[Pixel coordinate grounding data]
########
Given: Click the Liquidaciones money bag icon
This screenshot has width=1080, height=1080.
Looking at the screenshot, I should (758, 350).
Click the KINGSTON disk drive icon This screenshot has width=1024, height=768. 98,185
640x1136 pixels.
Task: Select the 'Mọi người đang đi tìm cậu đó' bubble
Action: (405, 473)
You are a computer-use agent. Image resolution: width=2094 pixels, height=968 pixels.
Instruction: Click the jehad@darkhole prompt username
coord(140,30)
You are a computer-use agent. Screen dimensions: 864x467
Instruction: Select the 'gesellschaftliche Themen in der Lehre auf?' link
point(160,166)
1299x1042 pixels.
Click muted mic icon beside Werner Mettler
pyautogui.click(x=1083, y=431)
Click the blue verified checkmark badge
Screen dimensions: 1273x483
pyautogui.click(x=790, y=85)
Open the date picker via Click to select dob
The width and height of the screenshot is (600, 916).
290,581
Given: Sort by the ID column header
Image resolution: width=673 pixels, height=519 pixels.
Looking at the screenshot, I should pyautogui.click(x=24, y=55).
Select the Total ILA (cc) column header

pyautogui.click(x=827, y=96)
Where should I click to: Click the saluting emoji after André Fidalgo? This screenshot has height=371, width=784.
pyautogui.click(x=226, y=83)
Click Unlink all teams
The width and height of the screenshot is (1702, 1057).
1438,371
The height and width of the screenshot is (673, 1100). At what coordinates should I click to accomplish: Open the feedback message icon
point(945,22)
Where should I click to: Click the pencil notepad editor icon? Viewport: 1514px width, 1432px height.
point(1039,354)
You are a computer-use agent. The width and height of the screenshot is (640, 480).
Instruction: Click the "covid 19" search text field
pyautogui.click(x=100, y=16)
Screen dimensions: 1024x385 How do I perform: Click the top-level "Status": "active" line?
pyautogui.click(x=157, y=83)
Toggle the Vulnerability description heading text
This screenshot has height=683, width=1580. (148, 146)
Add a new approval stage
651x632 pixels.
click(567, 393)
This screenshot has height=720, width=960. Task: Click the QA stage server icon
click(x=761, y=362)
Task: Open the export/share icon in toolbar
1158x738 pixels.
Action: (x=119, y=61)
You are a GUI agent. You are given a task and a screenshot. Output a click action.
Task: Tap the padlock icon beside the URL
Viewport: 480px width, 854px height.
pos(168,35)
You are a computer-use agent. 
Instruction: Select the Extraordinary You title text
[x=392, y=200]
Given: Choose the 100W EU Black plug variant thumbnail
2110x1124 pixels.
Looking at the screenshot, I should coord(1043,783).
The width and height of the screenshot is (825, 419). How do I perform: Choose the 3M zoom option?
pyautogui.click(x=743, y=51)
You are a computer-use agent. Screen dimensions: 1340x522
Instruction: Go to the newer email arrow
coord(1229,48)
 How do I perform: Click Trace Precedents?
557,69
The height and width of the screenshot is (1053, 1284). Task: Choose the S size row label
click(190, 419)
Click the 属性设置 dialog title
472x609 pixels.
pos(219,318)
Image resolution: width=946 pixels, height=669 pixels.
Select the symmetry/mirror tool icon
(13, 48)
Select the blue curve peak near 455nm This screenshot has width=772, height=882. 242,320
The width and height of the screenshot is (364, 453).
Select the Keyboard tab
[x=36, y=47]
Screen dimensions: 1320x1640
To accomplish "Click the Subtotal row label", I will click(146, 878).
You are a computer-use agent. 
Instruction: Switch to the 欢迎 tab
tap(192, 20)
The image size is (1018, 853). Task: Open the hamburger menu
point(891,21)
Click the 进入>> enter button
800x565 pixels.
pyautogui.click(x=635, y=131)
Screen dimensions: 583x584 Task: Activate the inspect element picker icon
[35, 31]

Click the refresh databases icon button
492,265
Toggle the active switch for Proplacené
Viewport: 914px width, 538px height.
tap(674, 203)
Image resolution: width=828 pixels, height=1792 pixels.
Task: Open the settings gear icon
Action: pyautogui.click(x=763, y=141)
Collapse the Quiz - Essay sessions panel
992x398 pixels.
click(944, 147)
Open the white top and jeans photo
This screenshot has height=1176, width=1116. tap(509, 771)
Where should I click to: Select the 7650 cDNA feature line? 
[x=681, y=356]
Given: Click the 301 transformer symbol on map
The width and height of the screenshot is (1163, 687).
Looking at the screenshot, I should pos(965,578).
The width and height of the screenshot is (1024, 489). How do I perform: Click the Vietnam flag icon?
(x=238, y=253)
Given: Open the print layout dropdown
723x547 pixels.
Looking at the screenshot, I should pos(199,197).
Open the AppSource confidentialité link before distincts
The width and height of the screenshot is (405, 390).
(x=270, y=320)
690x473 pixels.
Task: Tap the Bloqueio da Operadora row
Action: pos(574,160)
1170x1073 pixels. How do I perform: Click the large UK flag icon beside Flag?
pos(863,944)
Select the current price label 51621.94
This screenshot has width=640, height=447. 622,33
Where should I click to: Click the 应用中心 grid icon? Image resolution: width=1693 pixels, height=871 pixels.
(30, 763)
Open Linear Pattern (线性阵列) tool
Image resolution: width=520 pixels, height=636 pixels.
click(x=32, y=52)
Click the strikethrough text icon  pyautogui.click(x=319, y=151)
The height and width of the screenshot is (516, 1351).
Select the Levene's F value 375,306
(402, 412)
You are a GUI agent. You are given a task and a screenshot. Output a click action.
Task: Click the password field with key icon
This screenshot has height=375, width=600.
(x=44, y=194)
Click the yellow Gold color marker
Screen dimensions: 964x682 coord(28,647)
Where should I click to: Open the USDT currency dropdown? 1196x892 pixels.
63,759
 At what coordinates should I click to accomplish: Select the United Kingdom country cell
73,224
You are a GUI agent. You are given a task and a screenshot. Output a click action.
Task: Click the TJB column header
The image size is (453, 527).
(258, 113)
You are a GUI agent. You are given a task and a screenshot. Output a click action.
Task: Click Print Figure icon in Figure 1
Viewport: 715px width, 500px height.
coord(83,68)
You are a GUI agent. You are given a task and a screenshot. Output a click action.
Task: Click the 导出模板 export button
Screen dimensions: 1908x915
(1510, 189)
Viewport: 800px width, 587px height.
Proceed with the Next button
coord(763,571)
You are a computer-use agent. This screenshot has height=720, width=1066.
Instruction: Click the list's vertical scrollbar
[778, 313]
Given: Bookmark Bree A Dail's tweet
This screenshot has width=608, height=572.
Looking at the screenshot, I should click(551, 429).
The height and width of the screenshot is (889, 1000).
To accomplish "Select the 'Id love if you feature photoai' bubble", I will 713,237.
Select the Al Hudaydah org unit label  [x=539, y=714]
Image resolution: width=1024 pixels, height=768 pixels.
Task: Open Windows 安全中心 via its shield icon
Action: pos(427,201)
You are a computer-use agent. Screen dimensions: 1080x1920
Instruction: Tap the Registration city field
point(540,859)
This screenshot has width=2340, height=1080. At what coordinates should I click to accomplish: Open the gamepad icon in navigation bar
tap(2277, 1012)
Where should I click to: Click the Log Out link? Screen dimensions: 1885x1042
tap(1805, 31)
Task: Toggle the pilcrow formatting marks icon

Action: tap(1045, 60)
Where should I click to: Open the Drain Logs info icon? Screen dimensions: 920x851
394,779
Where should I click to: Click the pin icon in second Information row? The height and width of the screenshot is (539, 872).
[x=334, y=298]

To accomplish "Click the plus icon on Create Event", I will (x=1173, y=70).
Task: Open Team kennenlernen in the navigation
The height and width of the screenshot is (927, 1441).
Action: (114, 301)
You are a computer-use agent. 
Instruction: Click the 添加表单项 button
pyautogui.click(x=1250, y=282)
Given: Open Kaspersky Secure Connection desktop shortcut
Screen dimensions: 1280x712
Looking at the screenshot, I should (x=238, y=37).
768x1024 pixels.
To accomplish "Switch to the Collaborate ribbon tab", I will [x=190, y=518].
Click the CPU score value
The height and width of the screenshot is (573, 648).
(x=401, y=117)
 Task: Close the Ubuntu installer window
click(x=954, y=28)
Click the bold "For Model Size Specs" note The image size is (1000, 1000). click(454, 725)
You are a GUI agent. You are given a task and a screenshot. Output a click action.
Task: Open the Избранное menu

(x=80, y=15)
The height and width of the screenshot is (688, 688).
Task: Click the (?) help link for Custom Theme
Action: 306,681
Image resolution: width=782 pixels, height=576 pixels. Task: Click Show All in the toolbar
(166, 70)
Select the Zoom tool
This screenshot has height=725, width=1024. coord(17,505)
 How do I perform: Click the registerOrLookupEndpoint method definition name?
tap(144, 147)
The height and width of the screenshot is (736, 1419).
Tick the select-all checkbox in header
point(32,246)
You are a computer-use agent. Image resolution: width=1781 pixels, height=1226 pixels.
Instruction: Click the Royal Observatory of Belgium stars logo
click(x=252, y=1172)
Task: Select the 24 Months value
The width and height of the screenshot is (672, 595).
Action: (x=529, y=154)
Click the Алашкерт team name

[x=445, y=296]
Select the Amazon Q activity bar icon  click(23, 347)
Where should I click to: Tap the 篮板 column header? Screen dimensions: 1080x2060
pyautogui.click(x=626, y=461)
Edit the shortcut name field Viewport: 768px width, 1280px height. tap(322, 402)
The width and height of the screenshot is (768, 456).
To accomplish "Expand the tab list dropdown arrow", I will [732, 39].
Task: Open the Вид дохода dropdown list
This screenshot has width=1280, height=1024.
########
Search the data for the string "will" and copy each line where it appears.

To accomplish "Click the Subtotal row label", I will click(146, 878).
To accomplish "Select the 'Id love if you feature photoai' bubble", I will 713,237.
To accomplish "Click the plus icon on Create Event", I will (x=1173, y=70).
To accomplish "Switch to the Collaborate ribbon tab", I will [x=190, y=518].
To accomplish "Expand the tab list dropdown arrow", I will [732, 39].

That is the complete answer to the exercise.